A Comissão de Finanças e Tributação da Câmara dos Deputados aprovou nesta segunda-feira (25) projeto que garante gratuidade em serviços de cartório para pessoas com deficiência de baixa renda. O benefício abrange atos como reconhecimento de paternidade, registros civis, procurações e escrituras consensuais de divórcio e união estável.
O projeto prevê isenção para cidadãos inscritos no Cadastro Único para Programas Sociais do Governo Federal (CadÚnico), beneficiários do Benefício de Prestação Continuada (BPC) ou que comprovem renda de até três salários-mínimos. Quem não apresentar documentação pode assinar declaração de pobreza. A medida proíbe que cartórios indiquem a condição de pobreza nos documentos oficiais.

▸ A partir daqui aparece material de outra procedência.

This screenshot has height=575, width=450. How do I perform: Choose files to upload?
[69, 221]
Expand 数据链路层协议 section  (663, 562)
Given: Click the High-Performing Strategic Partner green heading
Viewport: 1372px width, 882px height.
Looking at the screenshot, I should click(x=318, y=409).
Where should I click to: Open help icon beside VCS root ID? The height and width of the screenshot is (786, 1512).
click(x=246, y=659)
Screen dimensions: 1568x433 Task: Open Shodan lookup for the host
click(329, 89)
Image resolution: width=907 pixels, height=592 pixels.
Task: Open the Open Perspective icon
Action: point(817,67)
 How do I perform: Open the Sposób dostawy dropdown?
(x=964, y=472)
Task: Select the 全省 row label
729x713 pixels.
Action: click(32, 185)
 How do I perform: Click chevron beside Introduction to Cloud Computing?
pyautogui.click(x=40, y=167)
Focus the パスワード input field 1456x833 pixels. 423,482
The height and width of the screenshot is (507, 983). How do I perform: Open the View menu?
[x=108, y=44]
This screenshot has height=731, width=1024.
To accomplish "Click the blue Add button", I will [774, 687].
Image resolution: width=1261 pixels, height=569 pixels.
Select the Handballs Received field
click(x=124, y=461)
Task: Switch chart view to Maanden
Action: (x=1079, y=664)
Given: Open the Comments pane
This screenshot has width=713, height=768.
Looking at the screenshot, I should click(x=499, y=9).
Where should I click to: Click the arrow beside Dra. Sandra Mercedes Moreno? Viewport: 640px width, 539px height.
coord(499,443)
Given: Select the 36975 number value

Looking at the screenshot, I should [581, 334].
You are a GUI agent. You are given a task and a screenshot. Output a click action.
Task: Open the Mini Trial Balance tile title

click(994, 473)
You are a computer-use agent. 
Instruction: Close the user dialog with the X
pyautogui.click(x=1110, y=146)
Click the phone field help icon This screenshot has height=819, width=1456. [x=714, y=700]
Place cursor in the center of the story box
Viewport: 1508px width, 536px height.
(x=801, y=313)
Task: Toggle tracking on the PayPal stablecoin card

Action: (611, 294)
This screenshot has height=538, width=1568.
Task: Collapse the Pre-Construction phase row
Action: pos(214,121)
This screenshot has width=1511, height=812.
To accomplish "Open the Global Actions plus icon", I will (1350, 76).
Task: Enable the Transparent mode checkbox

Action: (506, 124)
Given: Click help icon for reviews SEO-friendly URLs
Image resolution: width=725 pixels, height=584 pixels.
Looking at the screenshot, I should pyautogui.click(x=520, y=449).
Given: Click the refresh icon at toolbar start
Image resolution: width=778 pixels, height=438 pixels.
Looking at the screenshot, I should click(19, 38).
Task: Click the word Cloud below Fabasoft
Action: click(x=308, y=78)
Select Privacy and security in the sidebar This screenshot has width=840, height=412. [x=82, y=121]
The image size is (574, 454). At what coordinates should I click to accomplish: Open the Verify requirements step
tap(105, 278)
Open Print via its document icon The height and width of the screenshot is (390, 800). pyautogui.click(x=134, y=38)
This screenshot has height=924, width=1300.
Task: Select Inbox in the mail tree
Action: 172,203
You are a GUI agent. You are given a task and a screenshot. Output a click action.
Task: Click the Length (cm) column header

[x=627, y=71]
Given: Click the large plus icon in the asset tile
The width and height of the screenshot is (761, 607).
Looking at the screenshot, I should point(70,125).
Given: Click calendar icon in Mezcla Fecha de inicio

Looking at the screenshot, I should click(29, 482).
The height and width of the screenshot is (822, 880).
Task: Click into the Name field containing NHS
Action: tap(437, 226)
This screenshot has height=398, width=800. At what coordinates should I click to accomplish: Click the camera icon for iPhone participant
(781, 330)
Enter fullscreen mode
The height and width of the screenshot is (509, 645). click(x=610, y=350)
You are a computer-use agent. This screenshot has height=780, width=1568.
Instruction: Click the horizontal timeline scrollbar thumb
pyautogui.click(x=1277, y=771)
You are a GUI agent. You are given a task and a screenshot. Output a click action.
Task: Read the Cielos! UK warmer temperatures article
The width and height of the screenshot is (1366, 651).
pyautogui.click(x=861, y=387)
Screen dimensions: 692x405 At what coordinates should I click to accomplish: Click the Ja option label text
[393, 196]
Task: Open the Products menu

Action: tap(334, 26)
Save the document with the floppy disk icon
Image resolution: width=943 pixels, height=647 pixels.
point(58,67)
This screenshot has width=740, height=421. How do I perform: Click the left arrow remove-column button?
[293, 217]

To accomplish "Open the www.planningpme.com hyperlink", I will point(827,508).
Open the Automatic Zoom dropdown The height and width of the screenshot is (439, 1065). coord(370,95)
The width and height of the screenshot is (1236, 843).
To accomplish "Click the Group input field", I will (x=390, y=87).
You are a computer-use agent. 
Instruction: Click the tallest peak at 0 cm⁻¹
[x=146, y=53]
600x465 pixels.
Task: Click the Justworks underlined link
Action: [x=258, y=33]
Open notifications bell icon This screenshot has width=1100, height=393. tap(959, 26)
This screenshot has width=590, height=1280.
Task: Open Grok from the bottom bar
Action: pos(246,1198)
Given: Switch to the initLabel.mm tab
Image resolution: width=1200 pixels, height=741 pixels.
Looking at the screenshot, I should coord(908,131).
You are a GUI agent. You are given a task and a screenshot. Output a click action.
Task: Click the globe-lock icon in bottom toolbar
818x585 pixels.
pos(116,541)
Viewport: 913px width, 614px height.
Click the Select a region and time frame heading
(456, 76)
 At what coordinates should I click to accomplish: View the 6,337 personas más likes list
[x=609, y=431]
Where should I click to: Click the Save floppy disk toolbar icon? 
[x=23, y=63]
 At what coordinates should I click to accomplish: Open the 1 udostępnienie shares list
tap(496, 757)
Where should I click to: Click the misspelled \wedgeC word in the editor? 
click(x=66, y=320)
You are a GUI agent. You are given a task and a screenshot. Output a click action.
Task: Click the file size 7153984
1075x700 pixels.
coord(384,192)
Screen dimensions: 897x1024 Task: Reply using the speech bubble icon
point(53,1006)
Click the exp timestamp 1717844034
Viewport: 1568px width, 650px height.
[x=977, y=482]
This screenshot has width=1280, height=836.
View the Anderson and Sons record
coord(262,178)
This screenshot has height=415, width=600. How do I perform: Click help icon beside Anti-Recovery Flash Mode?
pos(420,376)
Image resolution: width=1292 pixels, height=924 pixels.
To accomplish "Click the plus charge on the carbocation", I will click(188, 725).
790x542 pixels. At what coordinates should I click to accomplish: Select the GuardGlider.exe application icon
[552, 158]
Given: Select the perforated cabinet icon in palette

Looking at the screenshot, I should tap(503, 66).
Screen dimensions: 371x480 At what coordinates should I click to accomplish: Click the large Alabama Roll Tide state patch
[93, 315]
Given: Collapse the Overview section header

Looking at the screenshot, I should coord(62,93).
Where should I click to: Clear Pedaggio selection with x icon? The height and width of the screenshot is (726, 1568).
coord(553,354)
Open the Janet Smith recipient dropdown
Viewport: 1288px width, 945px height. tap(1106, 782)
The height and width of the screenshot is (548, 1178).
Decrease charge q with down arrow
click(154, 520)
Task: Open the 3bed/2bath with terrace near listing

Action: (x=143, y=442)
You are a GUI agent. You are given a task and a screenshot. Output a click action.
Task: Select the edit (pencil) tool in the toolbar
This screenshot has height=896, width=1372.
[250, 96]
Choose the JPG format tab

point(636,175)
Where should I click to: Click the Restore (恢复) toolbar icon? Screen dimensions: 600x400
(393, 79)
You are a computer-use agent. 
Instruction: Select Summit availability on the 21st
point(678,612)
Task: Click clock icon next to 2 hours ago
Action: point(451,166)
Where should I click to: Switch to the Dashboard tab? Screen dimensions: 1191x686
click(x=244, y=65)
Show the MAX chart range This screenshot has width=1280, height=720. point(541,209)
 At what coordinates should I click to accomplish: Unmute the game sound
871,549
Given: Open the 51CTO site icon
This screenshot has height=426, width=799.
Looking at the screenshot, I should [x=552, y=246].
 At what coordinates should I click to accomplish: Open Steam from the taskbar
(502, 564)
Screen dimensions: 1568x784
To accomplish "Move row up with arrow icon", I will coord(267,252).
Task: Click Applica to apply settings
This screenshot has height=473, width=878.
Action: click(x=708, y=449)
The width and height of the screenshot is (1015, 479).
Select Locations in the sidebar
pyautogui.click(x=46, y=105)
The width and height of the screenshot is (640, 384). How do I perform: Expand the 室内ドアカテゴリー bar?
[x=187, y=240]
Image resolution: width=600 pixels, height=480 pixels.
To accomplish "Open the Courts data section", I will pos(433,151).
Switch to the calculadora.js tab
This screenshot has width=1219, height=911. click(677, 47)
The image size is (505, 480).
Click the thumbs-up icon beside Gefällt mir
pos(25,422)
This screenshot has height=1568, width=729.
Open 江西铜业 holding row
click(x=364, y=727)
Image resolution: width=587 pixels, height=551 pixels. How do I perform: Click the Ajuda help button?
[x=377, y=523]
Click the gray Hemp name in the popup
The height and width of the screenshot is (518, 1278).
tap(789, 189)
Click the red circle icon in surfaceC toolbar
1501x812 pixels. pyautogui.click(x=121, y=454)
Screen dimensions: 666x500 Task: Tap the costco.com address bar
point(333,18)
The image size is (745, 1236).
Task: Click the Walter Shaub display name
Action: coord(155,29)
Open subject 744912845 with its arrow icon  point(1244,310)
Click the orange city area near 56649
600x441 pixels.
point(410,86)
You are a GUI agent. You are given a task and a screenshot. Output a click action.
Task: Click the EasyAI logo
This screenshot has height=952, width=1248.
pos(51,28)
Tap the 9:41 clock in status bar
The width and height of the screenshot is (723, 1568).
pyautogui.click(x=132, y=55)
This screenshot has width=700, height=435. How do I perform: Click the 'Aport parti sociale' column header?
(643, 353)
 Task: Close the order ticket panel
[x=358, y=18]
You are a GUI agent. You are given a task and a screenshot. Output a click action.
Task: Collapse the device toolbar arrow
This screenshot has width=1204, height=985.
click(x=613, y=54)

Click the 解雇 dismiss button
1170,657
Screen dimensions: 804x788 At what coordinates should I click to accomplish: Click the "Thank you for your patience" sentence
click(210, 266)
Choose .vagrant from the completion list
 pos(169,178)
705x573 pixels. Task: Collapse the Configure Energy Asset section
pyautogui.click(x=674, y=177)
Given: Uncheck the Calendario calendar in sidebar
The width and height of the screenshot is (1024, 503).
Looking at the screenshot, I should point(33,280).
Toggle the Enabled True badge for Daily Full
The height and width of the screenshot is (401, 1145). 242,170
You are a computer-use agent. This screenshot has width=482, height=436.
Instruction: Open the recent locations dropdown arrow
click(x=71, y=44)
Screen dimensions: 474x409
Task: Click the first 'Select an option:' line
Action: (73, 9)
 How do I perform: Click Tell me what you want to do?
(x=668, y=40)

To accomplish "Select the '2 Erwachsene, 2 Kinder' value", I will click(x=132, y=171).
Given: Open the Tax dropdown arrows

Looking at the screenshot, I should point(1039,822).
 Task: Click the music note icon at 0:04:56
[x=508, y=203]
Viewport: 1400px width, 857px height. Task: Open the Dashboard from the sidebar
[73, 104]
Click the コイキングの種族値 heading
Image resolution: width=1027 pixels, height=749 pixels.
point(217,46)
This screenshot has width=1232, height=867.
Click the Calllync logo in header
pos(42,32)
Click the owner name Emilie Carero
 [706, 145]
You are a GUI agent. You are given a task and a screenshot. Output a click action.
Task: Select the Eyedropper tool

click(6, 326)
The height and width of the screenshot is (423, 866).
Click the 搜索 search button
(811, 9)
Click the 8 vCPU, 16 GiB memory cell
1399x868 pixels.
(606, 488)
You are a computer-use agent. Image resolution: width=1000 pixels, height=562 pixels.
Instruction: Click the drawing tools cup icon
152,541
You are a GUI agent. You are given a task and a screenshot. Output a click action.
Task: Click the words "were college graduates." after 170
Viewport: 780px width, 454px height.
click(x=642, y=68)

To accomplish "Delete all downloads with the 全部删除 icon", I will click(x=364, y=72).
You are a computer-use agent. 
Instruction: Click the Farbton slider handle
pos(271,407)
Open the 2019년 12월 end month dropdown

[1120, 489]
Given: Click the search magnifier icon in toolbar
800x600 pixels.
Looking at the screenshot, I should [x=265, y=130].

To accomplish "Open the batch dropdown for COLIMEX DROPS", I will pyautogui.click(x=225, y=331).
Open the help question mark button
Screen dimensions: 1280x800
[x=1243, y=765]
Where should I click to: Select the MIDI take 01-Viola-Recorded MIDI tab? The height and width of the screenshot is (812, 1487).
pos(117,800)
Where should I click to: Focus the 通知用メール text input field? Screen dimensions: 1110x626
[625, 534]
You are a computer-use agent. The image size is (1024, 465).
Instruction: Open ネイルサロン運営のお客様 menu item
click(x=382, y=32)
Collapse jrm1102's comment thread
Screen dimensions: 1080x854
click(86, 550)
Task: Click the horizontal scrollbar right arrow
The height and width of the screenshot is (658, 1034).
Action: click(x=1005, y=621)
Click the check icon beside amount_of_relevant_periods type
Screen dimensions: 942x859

O relator, deputado Hildo Rocha (MDB-MA), explicou que a gratuidade não impacta o orçamento federal, pois os serviços são custeados por emolumentos estaduais. Atualmente, a ausência de regra federal unificada obriga cidadãos a dependerem de leis estaduais ou da Justiça para obter isenção.
O projeto segue para análise da Comissão de Constituição e Justiça e de Cidadania e precisa ser aprovado pela Câmara e pelo Senado para virar lei.